Element and text location data:
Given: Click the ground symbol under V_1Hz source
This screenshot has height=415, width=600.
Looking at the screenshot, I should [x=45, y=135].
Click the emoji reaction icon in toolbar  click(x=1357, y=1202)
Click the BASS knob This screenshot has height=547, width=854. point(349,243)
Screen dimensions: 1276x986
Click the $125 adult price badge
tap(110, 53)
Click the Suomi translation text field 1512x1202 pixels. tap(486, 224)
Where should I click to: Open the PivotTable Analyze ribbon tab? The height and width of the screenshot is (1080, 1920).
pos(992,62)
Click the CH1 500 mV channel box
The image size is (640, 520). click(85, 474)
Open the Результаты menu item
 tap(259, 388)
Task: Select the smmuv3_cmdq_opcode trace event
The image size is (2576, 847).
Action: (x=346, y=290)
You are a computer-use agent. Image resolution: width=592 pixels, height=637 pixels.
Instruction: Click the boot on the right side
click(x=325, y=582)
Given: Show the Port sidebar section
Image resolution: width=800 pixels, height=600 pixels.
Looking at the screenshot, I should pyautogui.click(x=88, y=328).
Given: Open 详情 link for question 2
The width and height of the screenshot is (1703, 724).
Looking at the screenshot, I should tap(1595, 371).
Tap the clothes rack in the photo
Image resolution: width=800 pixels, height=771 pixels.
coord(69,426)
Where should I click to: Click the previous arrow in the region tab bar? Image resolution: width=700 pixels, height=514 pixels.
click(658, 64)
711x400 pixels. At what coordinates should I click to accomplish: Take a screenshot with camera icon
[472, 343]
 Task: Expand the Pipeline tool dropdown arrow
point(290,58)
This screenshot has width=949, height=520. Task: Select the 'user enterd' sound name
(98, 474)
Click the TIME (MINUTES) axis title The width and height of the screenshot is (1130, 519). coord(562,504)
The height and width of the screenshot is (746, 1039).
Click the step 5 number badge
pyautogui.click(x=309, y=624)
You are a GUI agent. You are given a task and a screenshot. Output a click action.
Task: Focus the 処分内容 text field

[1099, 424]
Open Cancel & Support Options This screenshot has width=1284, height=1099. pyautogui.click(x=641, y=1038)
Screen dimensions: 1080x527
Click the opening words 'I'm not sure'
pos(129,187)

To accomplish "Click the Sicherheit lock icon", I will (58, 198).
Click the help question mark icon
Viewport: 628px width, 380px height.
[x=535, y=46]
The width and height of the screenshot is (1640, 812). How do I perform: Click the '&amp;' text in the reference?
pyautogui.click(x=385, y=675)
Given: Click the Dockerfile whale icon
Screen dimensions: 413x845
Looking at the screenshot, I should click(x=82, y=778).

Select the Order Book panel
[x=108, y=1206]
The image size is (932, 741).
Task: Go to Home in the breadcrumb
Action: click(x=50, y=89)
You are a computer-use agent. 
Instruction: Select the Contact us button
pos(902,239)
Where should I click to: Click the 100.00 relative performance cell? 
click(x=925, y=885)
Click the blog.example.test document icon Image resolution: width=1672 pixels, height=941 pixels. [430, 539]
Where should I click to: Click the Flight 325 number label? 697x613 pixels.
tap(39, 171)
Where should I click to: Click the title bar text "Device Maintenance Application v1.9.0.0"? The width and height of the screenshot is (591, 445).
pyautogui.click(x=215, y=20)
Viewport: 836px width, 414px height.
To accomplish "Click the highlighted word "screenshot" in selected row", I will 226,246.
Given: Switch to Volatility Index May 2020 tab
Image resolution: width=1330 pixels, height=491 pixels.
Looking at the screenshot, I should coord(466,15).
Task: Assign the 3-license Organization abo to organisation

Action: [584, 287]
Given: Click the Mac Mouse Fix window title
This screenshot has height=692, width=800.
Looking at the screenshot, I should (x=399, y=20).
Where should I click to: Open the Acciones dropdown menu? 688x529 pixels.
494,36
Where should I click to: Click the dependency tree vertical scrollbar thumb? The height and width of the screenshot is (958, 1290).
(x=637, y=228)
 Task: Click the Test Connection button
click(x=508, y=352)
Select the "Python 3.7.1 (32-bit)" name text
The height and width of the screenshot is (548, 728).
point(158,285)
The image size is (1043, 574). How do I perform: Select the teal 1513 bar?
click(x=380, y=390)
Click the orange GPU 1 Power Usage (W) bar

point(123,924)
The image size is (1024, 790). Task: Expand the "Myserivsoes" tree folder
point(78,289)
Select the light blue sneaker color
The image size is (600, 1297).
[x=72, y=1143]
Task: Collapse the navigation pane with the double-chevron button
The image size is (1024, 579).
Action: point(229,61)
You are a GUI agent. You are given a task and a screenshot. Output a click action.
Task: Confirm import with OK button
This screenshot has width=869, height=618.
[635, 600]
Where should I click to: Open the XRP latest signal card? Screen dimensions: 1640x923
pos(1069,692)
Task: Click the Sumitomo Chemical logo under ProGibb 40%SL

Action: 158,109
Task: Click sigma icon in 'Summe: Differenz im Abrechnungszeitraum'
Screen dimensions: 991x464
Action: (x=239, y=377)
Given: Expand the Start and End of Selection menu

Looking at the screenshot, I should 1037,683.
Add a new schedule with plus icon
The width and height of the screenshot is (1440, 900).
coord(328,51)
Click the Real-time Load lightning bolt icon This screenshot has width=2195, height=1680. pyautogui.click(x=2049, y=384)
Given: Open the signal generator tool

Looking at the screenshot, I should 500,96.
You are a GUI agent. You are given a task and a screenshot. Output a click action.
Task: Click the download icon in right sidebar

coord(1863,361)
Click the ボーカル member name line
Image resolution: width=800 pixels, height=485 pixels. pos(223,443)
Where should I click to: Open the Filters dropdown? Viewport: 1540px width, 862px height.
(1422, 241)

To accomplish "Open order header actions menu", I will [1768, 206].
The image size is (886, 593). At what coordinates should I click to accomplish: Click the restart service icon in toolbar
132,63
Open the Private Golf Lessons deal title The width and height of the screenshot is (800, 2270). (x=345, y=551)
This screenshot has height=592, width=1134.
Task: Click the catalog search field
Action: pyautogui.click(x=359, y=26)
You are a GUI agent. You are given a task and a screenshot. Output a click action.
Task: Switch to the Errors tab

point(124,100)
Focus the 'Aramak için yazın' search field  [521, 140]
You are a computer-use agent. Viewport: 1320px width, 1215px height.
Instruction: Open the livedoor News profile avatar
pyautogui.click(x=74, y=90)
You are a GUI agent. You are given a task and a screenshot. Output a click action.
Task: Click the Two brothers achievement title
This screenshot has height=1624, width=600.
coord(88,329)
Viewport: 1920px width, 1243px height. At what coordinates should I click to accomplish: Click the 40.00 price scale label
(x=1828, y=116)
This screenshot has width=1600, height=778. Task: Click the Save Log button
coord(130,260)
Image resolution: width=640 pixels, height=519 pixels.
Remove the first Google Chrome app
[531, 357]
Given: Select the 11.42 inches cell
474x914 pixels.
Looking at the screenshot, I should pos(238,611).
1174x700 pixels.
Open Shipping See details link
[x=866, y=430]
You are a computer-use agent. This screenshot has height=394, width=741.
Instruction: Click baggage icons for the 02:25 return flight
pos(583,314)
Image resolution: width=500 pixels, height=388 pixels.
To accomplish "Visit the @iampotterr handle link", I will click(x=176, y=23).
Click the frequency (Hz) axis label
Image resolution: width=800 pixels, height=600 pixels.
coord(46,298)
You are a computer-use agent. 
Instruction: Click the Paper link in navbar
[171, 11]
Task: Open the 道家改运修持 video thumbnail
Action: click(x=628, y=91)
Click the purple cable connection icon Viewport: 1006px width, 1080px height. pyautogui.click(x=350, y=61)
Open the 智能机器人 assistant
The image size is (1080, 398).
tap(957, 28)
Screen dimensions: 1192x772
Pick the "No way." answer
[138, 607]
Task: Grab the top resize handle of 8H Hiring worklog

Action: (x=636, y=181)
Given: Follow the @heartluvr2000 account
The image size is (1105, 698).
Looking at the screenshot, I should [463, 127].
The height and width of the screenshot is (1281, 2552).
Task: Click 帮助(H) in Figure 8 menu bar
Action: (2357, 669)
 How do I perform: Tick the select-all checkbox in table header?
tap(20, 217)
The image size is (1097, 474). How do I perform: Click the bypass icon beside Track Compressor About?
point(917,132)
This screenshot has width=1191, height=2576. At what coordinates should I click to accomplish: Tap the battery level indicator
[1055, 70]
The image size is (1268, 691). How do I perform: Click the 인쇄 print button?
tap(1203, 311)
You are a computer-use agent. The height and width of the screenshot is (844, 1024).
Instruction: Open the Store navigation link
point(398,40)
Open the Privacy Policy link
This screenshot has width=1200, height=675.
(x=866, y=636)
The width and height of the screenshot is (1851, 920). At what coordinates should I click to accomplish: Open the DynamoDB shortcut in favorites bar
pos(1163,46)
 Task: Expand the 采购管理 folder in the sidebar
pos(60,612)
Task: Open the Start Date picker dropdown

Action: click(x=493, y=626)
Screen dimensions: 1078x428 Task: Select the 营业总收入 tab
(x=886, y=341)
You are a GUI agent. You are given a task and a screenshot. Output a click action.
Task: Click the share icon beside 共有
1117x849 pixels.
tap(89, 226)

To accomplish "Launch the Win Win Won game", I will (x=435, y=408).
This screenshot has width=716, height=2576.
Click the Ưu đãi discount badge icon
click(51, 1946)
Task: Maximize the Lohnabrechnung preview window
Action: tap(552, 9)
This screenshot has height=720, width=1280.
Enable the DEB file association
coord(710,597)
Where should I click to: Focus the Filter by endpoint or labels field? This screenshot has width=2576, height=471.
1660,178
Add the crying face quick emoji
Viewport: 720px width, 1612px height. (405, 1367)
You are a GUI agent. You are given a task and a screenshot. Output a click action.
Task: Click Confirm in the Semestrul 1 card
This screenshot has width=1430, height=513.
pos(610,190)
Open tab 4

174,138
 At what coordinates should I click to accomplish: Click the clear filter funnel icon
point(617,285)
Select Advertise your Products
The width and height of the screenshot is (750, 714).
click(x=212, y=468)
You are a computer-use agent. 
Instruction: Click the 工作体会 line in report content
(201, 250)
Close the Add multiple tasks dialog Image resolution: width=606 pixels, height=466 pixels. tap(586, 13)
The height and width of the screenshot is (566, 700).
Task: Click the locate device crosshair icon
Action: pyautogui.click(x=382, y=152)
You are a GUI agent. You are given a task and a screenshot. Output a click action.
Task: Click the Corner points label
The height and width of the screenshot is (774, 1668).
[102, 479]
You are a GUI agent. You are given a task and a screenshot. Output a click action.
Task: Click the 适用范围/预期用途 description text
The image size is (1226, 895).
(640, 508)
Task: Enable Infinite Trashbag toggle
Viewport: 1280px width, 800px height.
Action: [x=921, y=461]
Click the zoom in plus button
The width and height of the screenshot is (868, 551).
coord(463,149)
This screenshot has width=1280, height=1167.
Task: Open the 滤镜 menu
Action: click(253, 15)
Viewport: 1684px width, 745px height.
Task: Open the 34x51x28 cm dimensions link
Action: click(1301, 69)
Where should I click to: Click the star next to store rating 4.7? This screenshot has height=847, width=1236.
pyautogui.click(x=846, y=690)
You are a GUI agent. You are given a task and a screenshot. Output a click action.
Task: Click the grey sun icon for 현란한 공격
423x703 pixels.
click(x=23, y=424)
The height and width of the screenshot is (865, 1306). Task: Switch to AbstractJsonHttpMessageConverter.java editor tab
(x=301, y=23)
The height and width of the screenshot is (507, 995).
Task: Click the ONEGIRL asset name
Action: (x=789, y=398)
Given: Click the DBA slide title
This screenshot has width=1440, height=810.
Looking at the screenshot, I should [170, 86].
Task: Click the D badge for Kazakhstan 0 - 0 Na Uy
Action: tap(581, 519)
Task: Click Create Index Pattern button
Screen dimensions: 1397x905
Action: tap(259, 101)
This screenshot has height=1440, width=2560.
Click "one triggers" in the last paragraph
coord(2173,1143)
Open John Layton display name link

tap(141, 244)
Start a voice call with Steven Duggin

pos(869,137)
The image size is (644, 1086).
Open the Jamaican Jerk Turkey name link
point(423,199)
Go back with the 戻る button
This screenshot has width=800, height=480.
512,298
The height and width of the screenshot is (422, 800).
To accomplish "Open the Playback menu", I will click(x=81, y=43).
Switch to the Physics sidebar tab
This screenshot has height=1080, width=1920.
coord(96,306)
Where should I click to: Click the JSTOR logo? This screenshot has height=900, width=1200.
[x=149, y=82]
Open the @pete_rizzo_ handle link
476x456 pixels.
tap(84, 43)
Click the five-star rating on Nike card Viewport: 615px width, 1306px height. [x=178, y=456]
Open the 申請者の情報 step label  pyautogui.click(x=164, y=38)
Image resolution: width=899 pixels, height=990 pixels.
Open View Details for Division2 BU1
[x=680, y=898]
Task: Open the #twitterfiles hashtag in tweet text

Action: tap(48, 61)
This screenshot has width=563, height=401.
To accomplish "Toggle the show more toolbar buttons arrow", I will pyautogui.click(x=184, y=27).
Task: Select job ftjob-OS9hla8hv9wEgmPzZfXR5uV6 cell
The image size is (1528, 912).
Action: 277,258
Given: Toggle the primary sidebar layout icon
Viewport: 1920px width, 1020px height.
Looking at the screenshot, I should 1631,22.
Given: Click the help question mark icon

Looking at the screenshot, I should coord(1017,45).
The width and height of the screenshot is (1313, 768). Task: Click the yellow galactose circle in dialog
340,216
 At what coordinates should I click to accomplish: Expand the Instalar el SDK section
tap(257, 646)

[Problem to solve]:
Please collect every line from the items above that contains the string "cell", treating uppercase and lowercase letters as different.

[Written response]:
Where should I click to: Click the 100.00 relative performance cell? 
Given: Select the 11.42 inches cell
Task: Select job ftjob-OS9hla8hv9wEgmPzZfXR5uV6 cell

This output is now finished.